Wherever a line of the listing holds the string "cell", copy that line.

--- Given information ---
.....
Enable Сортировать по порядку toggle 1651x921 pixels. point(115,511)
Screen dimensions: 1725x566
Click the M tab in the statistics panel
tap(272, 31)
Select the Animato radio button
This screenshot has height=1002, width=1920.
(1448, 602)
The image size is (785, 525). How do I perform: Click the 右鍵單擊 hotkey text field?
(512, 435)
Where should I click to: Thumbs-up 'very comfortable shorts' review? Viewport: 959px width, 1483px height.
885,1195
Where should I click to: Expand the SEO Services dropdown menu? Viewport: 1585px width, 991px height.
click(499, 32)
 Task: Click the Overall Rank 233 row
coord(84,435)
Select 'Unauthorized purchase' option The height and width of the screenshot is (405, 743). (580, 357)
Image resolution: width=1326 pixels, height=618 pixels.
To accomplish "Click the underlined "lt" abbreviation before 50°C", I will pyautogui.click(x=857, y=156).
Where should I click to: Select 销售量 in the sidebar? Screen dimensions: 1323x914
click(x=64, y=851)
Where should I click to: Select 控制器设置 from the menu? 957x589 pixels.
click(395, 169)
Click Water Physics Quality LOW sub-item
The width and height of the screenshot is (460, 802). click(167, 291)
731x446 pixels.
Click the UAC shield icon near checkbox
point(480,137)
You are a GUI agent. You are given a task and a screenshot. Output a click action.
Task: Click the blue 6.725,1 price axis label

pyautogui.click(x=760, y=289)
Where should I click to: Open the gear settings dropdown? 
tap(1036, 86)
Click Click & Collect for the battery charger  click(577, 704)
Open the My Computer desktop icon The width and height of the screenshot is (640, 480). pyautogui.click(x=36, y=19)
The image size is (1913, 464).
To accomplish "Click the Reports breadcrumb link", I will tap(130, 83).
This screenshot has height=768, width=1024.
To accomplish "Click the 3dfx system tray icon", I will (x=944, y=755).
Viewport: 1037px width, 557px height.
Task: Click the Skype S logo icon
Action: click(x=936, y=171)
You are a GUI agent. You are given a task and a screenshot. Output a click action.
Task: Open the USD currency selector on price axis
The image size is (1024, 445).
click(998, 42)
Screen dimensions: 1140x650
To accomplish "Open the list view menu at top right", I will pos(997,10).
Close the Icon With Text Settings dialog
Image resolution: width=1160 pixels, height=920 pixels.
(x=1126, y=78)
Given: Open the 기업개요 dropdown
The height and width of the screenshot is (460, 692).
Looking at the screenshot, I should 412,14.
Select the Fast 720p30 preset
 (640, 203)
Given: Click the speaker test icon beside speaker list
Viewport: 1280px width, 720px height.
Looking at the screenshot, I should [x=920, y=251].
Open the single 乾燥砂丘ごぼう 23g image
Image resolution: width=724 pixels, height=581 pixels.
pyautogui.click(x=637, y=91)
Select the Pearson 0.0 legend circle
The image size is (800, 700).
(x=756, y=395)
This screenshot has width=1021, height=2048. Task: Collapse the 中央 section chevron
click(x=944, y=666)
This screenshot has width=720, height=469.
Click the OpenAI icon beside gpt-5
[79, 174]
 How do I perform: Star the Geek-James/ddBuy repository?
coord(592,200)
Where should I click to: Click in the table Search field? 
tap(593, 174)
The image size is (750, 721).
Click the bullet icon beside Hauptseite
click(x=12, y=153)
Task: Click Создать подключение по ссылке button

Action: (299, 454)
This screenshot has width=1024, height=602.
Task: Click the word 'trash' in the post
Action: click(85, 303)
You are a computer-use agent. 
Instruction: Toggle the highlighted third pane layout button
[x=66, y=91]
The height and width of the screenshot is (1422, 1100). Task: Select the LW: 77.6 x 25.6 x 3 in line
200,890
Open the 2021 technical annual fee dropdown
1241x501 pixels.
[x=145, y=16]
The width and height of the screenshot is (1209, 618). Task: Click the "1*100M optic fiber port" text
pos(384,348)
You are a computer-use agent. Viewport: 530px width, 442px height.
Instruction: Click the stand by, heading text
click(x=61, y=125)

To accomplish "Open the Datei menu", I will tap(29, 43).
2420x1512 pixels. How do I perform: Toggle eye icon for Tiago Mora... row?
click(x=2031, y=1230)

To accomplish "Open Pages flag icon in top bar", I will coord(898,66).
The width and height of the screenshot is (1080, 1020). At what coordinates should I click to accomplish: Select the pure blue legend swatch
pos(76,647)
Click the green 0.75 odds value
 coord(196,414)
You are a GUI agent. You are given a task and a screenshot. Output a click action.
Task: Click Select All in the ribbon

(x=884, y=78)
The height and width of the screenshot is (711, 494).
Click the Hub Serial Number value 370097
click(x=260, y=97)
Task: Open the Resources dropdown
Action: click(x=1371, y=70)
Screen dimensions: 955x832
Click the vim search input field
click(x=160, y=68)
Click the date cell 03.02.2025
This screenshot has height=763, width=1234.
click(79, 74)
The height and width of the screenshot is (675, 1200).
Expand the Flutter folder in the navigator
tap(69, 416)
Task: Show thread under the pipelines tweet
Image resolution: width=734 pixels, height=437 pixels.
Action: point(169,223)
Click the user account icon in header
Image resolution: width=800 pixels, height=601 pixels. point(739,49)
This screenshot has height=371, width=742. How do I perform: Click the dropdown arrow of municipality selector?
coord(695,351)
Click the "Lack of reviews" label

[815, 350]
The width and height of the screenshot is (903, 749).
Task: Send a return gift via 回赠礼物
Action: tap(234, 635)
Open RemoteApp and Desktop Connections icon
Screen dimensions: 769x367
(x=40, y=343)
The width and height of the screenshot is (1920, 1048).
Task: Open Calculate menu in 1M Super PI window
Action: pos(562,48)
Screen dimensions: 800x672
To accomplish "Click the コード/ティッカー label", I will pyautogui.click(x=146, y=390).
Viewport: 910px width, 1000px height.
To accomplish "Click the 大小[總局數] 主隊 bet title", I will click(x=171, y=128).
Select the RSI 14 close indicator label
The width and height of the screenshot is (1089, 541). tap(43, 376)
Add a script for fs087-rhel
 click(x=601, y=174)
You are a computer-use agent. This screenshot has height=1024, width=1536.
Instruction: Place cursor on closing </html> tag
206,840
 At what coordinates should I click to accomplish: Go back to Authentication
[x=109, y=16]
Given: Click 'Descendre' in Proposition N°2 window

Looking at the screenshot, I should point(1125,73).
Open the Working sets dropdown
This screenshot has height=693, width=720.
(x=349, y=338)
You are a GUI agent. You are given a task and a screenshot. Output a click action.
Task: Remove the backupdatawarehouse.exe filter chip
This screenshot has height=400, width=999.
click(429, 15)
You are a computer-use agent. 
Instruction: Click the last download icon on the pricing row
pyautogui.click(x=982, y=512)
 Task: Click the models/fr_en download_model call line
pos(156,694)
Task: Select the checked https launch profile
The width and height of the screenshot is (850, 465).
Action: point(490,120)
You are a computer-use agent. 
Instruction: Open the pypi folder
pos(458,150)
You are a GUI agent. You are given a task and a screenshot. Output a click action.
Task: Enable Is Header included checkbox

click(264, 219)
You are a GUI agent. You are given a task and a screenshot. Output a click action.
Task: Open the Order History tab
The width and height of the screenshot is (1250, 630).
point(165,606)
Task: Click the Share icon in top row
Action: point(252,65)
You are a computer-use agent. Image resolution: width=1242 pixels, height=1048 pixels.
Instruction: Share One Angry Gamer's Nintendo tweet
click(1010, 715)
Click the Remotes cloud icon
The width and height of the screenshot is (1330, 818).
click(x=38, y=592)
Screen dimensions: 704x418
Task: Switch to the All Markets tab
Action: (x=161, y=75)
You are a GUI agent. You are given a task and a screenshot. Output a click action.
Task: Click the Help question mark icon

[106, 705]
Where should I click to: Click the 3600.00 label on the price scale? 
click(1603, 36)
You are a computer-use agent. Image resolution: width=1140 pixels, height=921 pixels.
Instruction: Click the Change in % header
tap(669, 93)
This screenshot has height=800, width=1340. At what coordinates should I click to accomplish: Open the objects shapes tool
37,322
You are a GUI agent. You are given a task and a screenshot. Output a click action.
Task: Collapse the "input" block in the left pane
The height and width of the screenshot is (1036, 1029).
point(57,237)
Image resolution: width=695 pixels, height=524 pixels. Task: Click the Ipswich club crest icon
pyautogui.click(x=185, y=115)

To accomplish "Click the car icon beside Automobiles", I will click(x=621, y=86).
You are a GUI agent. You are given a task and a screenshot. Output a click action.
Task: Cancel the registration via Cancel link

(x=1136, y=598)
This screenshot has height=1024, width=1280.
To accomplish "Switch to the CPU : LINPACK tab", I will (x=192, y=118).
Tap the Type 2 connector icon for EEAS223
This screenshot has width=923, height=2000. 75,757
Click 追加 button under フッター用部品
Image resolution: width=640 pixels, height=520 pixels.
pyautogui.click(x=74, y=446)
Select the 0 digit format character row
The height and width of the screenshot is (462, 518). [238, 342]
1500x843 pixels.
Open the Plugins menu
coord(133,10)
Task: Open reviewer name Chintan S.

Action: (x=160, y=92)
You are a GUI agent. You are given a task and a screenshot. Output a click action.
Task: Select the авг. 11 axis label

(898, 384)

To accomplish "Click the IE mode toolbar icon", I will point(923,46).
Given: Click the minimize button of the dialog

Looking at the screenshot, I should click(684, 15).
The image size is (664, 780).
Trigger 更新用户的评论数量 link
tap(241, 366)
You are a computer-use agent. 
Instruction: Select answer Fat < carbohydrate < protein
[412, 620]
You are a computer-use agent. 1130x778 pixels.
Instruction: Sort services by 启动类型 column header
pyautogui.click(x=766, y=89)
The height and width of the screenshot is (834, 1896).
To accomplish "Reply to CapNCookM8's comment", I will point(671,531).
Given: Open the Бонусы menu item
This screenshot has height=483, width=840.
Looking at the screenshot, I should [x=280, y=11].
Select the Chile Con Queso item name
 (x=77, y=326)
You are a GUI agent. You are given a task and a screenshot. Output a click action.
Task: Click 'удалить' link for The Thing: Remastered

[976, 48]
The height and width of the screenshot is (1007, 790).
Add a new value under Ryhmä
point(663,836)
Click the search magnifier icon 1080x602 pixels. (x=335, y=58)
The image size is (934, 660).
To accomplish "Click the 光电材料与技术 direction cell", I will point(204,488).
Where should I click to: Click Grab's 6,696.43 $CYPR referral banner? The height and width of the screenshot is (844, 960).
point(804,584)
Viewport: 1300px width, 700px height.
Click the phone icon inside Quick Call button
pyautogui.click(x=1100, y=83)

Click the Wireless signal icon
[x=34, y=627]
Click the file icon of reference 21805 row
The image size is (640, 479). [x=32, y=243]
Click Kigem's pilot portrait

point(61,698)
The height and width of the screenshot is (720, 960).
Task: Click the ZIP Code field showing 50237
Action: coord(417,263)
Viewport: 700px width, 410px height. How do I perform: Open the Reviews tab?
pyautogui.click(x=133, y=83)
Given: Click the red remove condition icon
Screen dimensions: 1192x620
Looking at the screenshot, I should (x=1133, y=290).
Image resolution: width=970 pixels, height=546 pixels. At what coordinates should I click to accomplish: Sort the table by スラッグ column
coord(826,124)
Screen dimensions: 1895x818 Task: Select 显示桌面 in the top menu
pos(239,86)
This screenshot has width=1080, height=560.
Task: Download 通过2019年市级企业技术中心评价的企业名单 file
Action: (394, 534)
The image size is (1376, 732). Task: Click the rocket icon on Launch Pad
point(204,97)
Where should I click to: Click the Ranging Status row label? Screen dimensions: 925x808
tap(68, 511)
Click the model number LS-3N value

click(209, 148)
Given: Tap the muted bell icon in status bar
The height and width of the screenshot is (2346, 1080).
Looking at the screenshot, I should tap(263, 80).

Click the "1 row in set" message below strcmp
.....
--- Worked solution ---
Click the date cell 03.02.2025
To accomplish "Click the 光电材料与技术 direction cell", I will point(204,488).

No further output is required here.